The supercookies are nearly impossible to block, even if you know what you are doing. Verizon then uses them to deliver ads to your cellphone. The company has been trying to expand its advertising and media business since they bought AOL for its digital ad technology in 2015, but it didn't work out this time.

The Federal Communications Commission (FCC) said on Monday that it found that Verizon started using these supercookies for customers all that way back in December 2012, but didn't disclose the program to anyone outside of the company until October 2014. Verizon waited even furhter - until March 2015 - to update the privacy policy to disclose the trackers, and to give people a way to opt out.

"Consumers care about privacy and should have a say in how their personal information is used, especially when it comes to who knows what they're doing online," FCC Enforcement Bureau Chief Travis LeBlanc said in a press release.

Now consumers must opt in to let Verizon share any data with a third party.
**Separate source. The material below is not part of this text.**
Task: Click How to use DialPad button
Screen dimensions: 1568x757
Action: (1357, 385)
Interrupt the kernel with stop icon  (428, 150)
However, for data-collection and sharing within Verizon, the company can choose to have customers either opt in or automatically do it and give consumers the option to stop it, a less stringent requirement.

The company is changing other practices that people considered invasive as well, something the FCC recognized.

Nate Cardozo, a staff attorney at the Electronic Frontier Foundation said the settlement was an "unqualified win" for consumers. "Today's order will mean that other companies contemplating similar involuntary tracking will think twice before proceeding without explicit consumer consent," he wrote in an email.

For its part, Verizon said it changed its policy to ensure that customers are more informed.

"Verizon gives customers choices about how we use their data," Richard Young, a spokesman for Verizon, told CNET. "We work hard to provide customers with clear, complete information to help them make decisions about our services."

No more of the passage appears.